**EXERCISE:**
What lines below mention the word "chart"? Copy each one.

[Stored data entries]
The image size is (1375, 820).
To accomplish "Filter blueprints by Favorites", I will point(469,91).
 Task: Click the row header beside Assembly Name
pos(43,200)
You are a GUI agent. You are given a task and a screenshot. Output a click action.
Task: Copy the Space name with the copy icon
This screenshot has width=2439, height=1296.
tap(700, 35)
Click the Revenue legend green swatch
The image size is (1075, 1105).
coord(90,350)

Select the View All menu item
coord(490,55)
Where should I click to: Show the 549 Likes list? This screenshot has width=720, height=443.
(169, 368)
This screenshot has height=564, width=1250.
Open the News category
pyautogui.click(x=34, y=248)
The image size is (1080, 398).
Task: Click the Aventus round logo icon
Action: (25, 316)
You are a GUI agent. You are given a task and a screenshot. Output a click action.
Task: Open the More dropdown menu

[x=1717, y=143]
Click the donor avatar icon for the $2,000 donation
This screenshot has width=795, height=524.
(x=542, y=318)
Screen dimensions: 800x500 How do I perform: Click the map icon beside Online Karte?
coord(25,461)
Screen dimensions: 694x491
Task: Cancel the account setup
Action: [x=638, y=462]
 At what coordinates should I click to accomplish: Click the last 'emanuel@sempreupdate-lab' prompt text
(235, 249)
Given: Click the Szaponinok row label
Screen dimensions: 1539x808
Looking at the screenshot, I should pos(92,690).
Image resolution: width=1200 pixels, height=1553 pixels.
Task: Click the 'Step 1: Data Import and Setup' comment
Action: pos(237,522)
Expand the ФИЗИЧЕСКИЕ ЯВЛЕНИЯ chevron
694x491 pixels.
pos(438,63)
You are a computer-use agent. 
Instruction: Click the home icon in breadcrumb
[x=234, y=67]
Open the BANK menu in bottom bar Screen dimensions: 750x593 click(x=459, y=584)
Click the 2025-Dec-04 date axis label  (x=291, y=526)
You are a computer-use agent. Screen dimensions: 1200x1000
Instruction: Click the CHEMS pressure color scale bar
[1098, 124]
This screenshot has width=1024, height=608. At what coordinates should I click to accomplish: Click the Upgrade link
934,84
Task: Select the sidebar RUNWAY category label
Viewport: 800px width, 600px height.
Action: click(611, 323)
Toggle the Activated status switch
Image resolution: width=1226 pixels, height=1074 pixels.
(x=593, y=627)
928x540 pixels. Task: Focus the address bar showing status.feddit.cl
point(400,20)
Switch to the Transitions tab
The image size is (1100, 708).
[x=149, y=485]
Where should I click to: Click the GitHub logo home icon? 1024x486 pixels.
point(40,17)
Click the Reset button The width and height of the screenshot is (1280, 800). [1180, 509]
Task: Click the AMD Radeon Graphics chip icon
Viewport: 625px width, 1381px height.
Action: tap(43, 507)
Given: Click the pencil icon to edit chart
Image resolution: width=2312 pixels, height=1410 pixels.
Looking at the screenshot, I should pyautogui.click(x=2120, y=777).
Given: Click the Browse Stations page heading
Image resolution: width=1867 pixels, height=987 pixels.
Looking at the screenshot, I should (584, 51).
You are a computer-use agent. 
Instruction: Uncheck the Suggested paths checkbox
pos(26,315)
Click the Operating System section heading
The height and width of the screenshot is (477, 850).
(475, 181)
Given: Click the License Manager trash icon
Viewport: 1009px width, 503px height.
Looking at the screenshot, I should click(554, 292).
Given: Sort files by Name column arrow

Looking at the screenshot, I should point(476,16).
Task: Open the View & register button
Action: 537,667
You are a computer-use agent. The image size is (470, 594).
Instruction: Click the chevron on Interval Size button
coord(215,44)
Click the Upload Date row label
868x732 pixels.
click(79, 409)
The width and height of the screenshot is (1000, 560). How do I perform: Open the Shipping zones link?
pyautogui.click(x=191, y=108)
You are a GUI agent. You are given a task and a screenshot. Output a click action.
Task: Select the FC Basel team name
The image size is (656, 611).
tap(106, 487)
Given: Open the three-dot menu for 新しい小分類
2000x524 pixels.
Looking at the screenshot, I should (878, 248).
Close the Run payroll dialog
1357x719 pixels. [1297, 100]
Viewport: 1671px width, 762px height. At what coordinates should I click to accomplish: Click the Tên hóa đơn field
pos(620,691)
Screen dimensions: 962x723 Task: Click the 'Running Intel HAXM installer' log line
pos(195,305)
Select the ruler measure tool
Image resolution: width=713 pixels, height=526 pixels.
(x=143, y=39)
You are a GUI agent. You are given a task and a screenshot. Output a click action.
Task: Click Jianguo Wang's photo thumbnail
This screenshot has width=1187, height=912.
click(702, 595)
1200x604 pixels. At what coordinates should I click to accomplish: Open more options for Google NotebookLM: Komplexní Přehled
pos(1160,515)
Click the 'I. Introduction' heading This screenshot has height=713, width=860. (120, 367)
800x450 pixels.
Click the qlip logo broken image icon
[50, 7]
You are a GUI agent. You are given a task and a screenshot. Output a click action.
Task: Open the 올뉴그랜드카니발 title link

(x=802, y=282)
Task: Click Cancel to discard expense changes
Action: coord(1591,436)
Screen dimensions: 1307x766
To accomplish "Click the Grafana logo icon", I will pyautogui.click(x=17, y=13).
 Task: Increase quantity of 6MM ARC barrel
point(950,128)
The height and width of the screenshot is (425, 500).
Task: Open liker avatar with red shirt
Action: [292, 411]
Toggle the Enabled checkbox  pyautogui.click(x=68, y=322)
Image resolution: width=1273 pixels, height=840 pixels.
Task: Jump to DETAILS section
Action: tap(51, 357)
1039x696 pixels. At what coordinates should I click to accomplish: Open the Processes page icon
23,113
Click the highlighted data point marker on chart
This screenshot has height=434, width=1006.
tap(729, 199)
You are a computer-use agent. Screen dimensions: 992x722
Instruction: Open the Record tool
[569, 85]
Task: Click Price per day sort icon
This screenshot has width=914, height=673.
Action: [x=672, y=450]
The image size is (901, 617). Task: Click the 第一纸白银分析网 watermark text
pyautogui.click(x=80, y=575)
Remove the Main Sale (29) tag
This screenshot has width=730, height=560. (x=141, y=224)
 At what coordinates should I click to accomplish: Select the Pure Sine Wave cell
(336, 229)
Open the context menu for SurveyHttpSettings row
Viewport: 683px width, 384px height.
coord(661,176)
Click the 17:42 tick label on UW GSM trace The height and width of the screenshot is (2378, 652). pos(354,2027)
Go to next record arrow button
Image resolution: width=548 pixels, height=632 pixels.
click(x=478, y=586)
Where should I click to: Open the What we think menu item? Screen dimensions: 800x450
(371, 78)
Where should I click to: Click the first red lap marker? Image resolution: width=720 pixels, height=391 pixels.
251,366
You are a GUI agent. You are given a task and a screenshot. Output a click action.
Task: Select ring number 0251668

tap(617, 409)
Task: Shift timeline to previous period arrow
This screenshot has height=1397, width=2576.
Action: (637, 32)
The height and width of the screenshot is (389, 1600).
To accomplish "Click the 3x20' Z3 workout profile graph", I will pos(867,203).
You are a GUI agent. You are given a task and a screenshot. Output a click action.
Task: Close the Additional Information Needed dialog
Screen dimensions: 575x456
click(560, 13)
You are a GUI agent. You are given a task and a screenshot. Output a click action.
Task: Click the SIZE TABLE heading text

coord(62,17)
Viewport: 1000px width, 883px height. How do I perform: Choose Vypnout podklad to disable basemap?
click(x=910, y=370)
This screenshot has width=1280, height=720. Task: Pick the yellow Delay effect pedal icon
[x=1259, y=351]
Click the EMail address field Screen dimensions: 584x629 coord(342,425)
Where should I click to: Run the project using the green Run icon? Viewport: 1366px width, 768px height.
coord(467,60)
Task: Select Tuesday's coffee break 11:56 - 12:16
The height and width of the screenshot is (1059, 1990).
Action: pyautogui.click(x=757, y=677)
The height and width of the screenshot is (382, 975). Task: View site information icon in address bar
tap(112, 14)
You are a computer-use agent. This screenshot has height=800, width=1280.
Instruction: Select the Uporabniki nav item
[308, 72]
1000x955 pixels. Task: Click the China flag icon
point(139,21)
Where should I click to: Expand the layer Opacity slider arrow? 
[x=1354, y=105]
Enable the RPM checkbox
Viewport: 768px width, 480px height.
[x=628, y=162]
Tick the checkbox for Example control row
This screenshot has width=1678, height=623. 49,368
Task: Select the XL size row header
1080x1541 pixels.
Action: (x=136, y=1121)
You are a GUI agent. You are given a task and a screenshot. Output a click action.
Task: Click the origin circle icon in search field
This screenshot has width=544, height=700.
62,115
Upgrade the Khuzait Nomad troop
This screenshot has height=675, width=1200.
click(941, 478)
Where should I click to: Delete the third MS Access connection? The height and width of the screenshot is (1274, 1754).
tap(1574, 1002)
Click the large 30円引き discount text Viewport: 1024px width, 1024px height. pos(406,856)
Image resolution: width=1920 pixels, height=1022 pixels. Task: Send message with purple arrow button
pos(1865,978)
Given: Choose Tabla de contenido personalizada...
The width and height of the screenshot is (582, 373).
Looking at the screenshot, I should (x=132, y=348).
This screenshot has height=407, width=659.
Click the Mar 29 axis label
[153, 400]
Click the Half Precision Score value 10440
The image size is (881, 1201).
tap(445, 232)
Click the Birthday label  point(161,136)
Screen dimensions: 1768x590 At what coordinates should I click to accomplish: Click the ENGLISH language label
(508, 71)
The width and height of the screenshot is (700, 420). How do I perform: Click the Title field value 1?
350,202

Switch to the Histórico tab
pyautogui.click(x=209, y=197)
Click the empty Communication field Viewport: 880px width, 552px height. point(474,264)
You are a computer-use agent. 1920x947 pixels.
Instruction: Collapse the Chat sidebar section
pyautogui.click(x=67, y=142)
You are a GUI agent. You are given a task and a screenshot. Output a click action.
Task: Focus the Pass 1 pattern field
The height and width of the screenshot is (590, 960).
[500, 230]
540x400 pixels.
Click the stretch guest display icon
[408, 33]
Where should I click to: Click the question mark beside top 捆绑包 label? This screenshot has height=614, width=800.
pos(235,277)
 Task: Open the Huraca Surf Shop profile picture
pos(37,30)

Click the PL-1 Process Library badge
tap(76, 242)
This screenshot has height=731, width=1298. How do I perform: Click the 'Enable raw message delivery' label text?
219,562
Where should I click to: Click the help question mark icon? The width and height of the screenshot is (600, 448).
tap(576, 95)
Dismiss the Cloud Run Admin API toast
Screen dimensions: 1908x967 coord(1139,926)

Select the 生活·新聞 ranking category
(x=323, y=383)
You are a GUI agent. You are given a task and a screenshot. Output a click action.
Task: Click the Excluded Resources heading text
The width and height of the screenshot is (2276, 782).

**COMPLETED TASK:**
Given: Click the pencil icon to edit chart
Click the highlighted data point marker on chart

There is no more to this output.